═══ Ausgangstext
Der Vorhang progressiver Rhetorik verdeckt jedoch nur eine Klemme, aus der Bonn noch keinen Ausweg gefunden hat: Einerseits kann sich die rohstoffarme Bundesrepublik keine Konfrontation mit der Dritten Welt leisten, andererseits lassen sich Bedenken gegen den geforderten Strukturwandel in der Weltwirtschaft nicht einfach beiseite schieben. Denn wenn die Länder der Dritten Welt künftig mit westlichem Know-how ihre Rohstoffe selber verarbeiten und Fertigfabrikate exportieren, dann geht das zu Lasten der deutschen Wirtschaft und der Arbeitsplätze in der Bundesrepublik.

Die Bundesregierung hat, wie Fachleute im Auswärtigen Amt analysierten, in dieser Zwickmühle drei Optionen offen:

* Abwarten -- an der bisherigen Entwicklungshilfe wird nichts geändert, die Wünsche nach Systemveränderung werden ignoriert; > Aufspaltung der Dritten Welt -- die ärmsten Entwicklungsländer werden weiterhin mit Almosen bedacht, während die politische Zusammenarbeit nur mit den wichtigen Öl- und Rohstoffländern gesucht wird; > Aufbau einer neuen globalen Ordnung -- die Länder des Nordens verzichten darauf, ihren Lebensstandard weiter zu steigern. Ihr Reichtum wird umverteilt zugunsten des Südens.
══════
- Aufgaben
A - Beantworte die folgenden Fragen zum Ausgangstext:
(i) Wer hat die Optionen der Bundesregierung analysiert?
(ii) Was kann sich die rohstoffarme Bundesrepublik nicht leisten?
(iii) Mit welchen Ländern wird bei der Option „Aufspaltung der Dritten Welt“ die politische Zusammenarbeit gesucht?
B - Zitiere bitte aus dem Ausgangstext die Stelle von „Der Vorhang progressiver“ bis einschließlich „in der Bundesrepublik.“.
═══ Vorgegebene Einträge
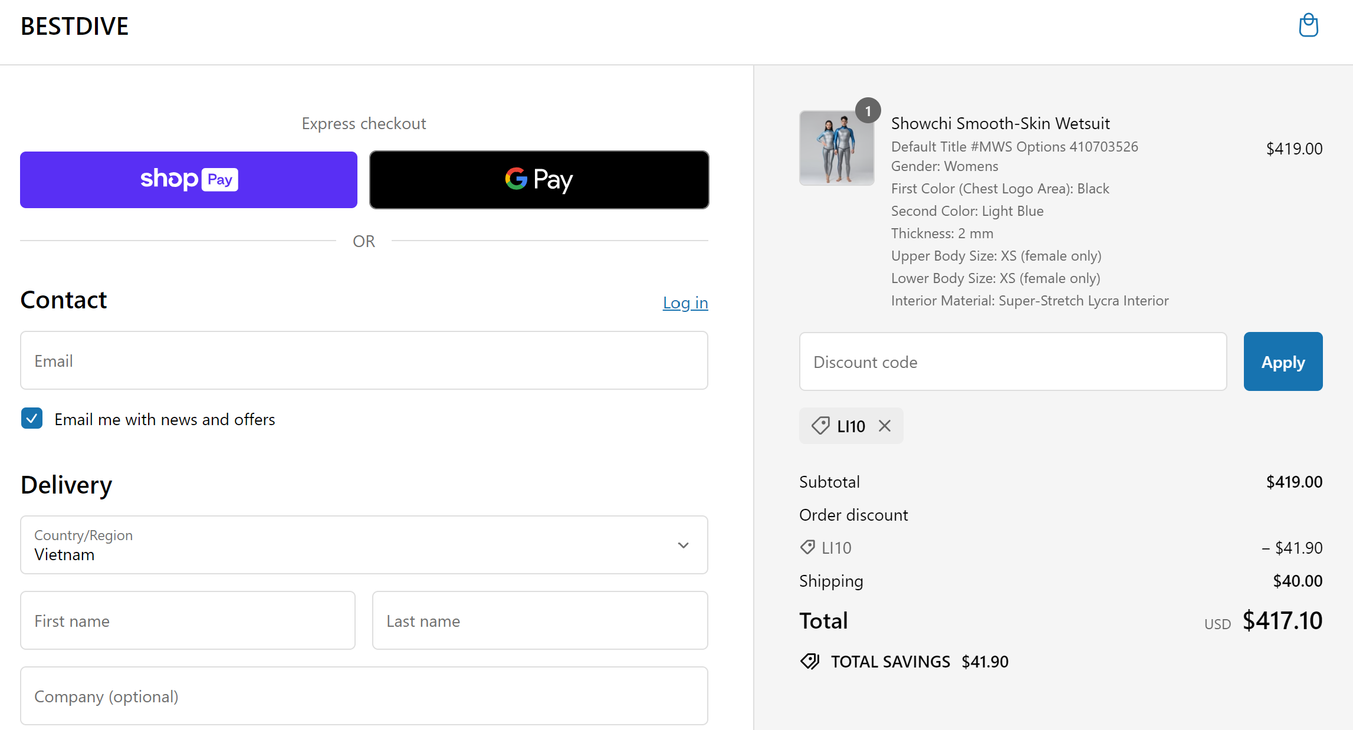
Task: Click the LI10 discount tag icon
Action: tap(820, 426)
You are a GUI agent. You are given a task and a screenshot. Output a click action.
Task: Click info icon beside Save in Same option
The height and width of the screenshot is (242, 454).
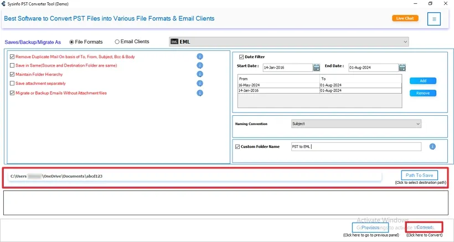200,65
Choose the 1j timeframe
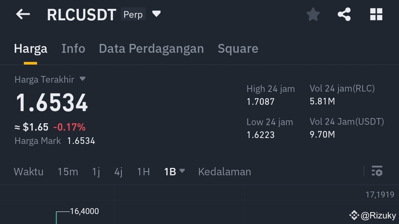 pyautogui.click(x=96, y=172)
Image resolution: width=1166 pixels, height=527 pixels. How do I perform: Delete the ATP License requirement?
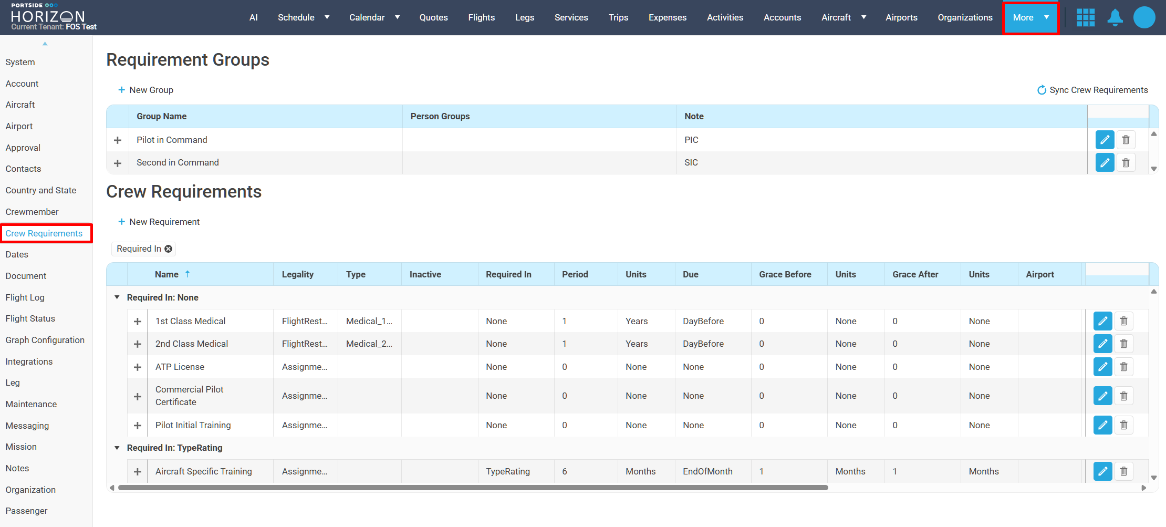1123,367
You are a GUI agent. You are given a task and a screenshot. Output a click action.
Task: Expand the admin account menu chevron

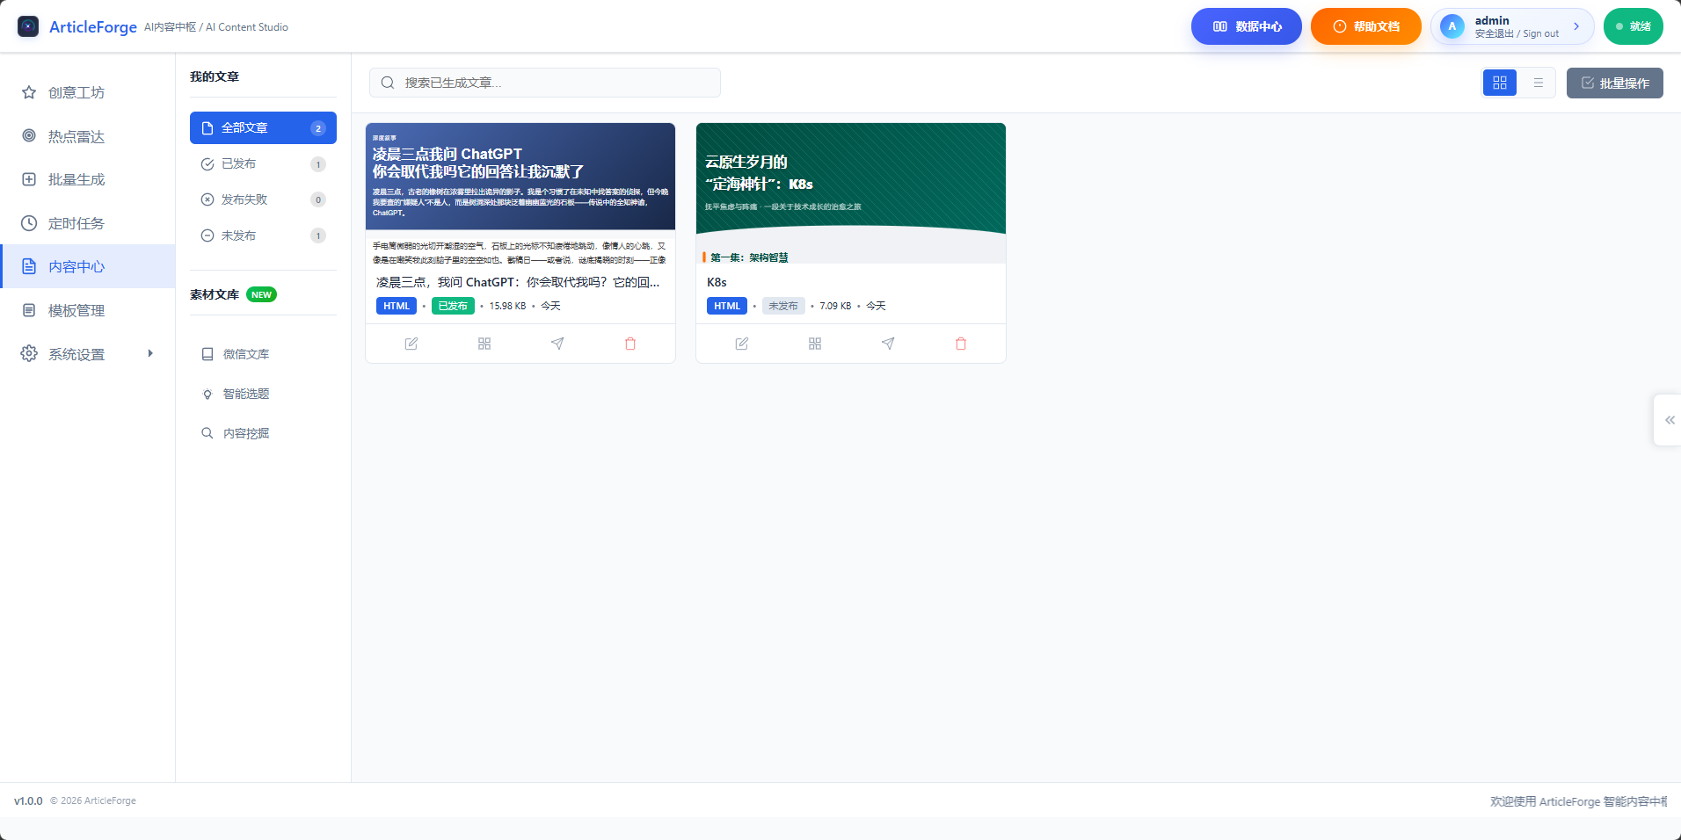pyautogui.click(x=1576, y=26)
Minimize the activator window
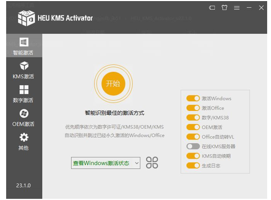The image size is (271, 200). click(x=249, y=8)
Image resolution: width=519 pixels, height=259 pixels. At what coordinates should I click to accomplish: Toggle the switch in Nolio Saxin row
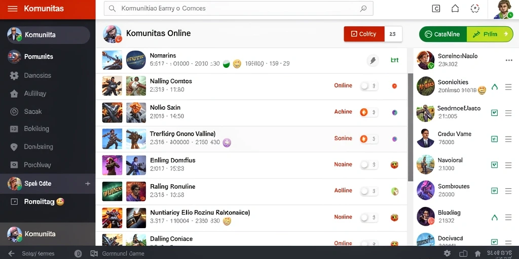click(x=369, y=112)
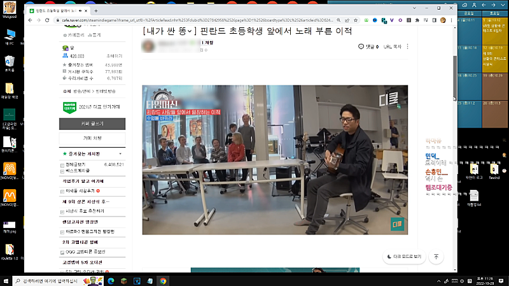This screenshot has width=509, height=286.
Task: Click the URL 복사 link
Action: 393,46
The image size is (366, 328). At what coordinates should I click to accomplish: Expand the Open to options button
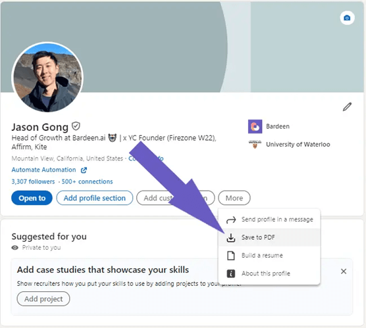(32, 198)
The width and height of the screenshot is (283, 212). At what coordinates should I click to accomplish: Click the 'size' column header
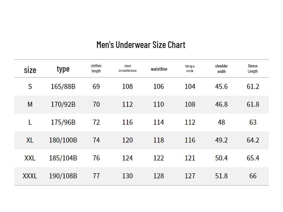[30, 70]
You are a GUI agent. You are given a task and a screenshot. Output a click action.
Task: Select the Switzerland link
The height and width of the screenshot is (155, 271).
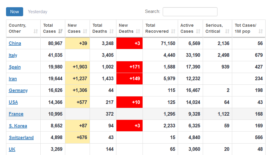[x=21, y=138]

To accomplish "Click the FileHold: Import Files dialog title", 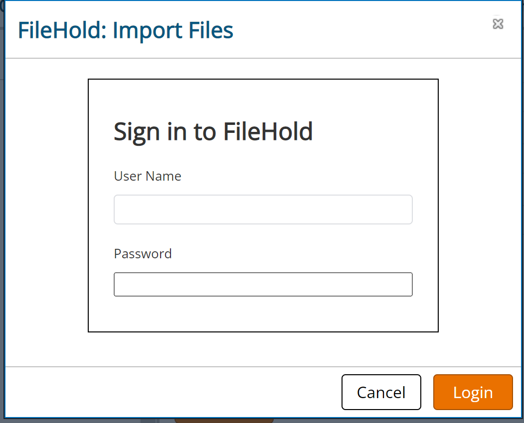I will click(125, 30).
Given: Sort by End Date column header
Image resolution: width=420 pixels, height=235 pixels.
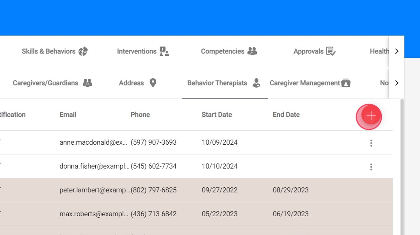Looking at the screenshot, I should [x=286, y=115].
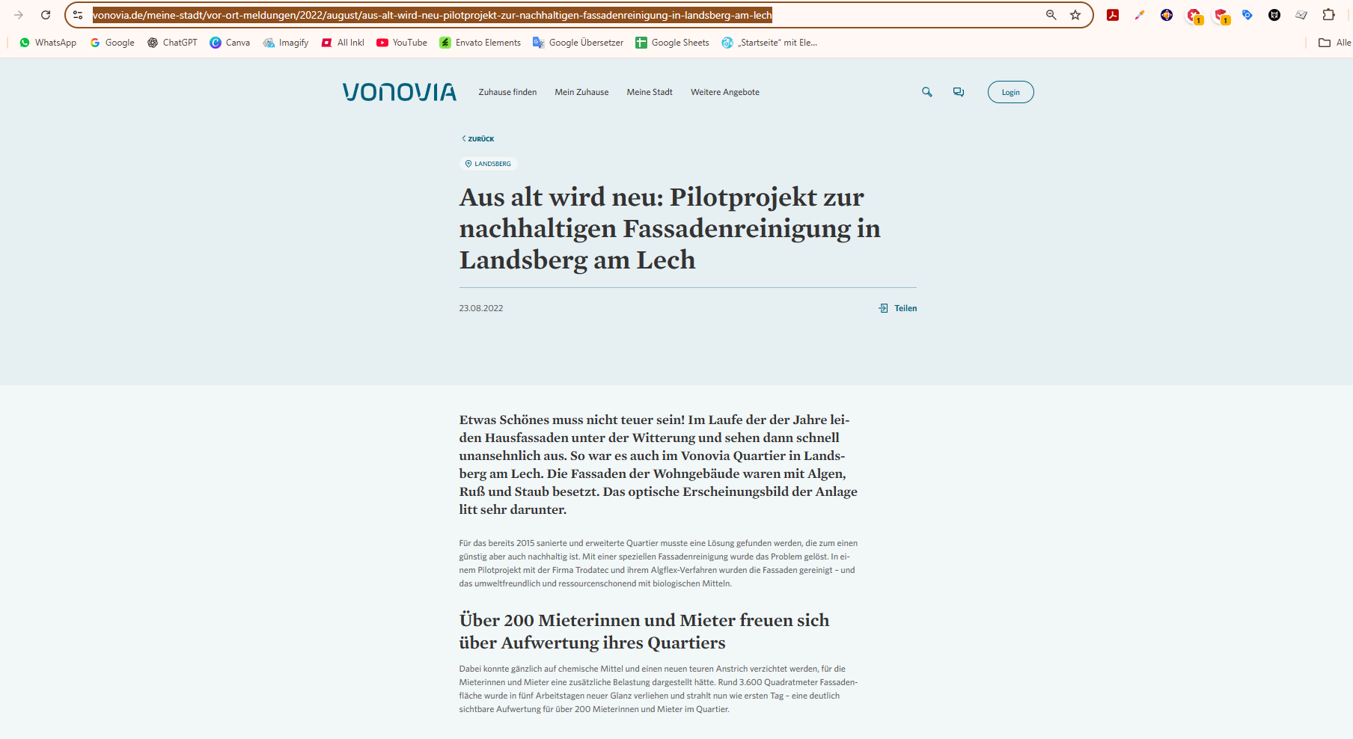This screenshot has width=1353, height=739.
Task: Open the Alle bookmarks folder
Action: (1334, 43)
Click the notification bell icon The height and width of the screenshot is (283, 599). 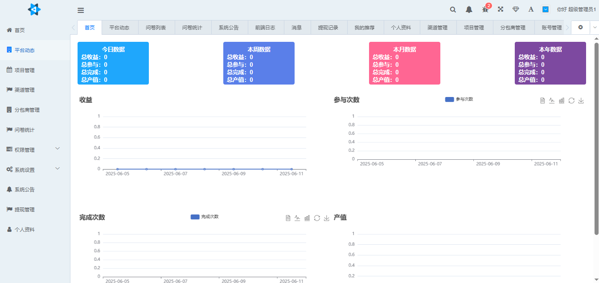pyautogui.click(x=469, y=9)
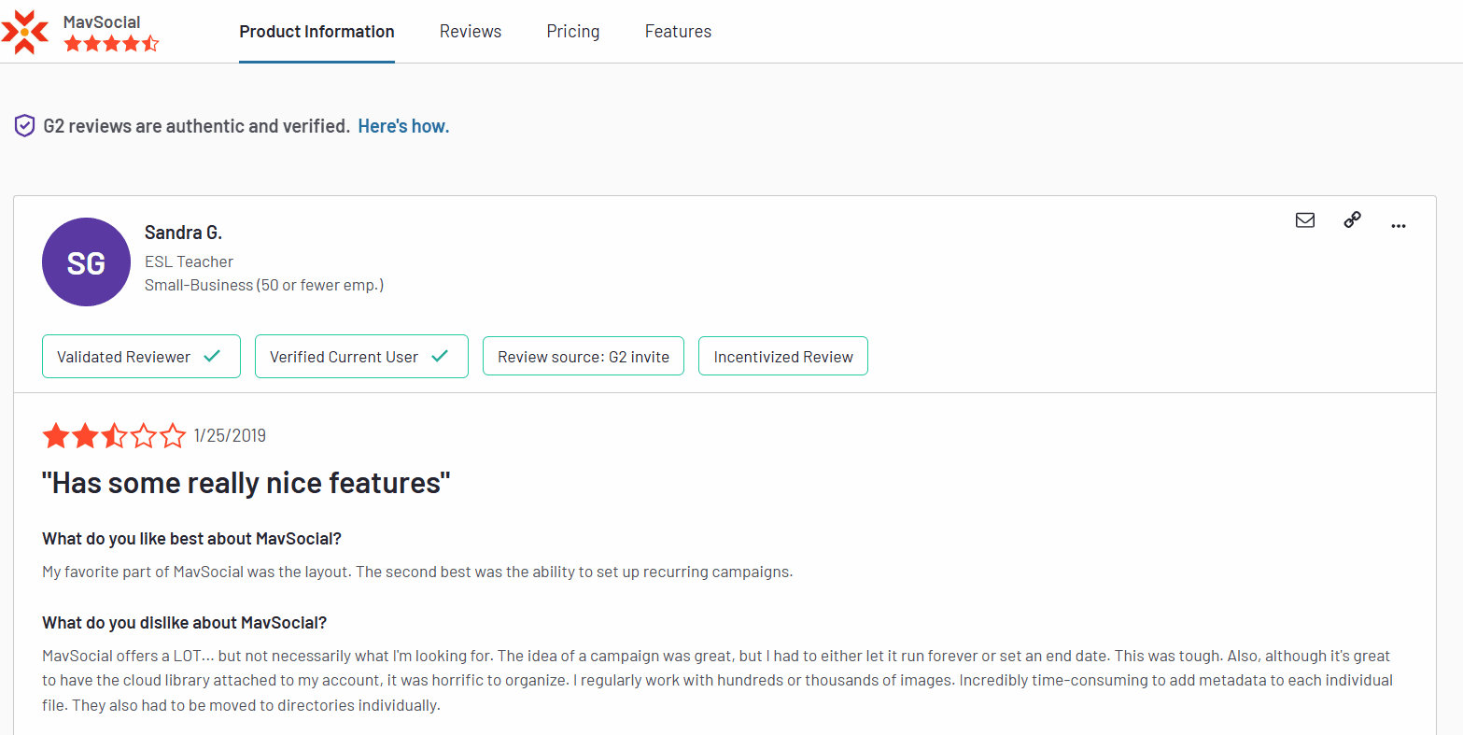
══════
- Lösungen
A -
(i) Fachleute im Auswärtigen Amt
(ii) Eine Konfrontation mit der Dritten Welt
(iii) Nur mit den wichtigen Öl- und Rohstoffländern

B -
Der Vorhang progressiver Rhetorik verdeckt jedoch nur eine Klemme, aus der Bonn noch keinen Ausweg gefunden hat: Einerseits kann sich die rohstoffarme Bundesrepublik keine Konfrontation mit der Dritten Welt leisten, andererseits lassen sich Bedenken gegen den geforderten Strukturwandel in der Weltwirtschaft nicht einfach beiseite schieben. Denn wenn die Länder der Dritten Welt künftig mit westlichem Know-how ihre Rohstoffe selber verarbeiten und Fertigfabrikate exportieren, dann geht das zu Lasten der deutschen Wirtschaft und der Arbeitsplätze in der Bundesrepublik.